Set in a dystopian North America about a century into the future, The Hunger Games describe a yearly gladiatorial reality show in which youths from each of twelve districts are forced into a battle to the death for the amusement of the decadent fascists who govern them from a distant capital. Our hero, Katniss Everdeen (Jennifer Lawrence), hails from the almost comically impoverished coal-mining district, where she has learned resourcefulness, loyalty, and perseverance, and where her will to survive has been honed sharper than the arrows she uses for supplementing her family's meager diet. A host of influences are chewed up and spat-out nearly intact: Kinji Fukasaku's brilliant Battle Royale, The Running Man, The Truman Show, reality television spectacles such as Survivor, but these feel mostly like contemporary resonances for the relation of an underlying mythological tale: a hero who endures trials, overcomes a world seemingly fashioned to thwart her, outwits rivals, and rescues her people.
It's not a perfect movie, or even a great one. Director Gary Ross's pacing is uneven, and several action sequences shot with hand-held cameras are laughably disorienting. The folks we saw it with who had read the books complained that emotional connections which were key to their enjoyment were mostly missing from this adaptation of the book's first person perspective, that Woody Harrelson was not disgusting enough in his turn as a drunken adviser, and that Katniss' travails in the games itself were insufficiently trying. These are of course lots of fun for fans to bicker over, but the film has great sequences of its own, such as the most breathtaking fight scene ever set to a Steve Reich piece. Ultimately it is Lawrence who carries the whole spectacle on her shoulders as an unsentimental, indomitable yet easy-to-root for hero.
The strength of this opening weekend should help lots of people figure out the obvious: you don't have to be a teen, or a girl, to root for Katniss.
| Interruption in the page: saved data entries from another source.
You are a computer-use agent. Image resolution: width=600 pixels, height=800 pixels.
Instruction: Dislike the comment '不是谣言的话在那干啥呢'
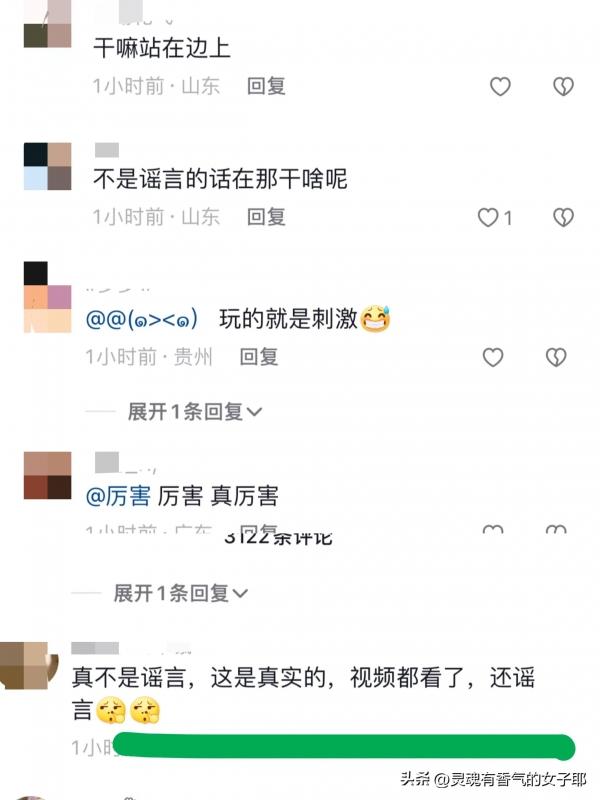click(563, 217)
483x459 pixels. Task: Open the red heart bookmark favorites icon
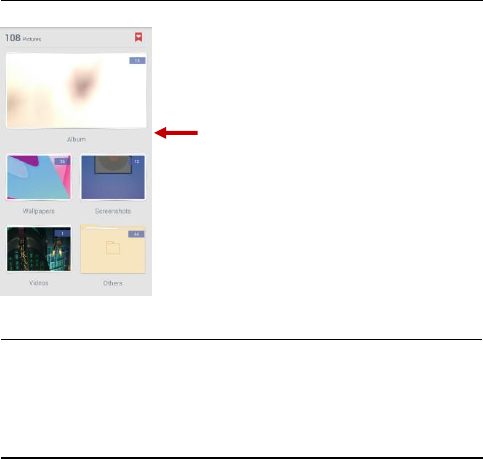pos(138,37)
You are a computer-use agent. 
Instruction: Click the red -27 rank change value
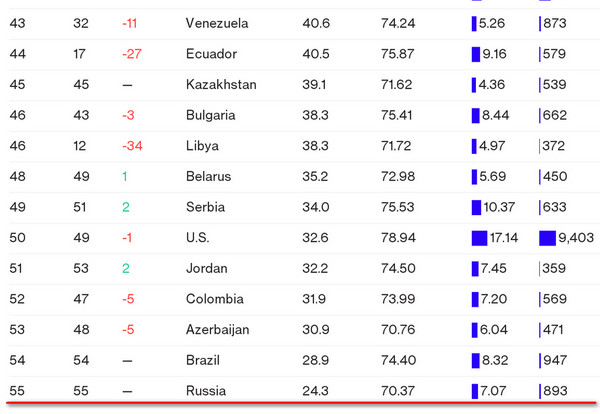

Exit polls by Lionsgate showed that while the audience skewed female (61 percent to 39 percent, less pronounced than for a Twilight film, for example) most of the audience was over the age 25. As Bridesmaids demonstrated last year that there is a pretty big audience for females who are funny, The Hunger Games gives lie to the ever-disappearing notion that action movies depend appealing primarily to teenage boys. If the actual future looks anything like the dark and anxious vision of it in The Hunger Games, we are in trouble. But if the future of Hollywood blockbusters looks anything like this film, we'll probably be alright.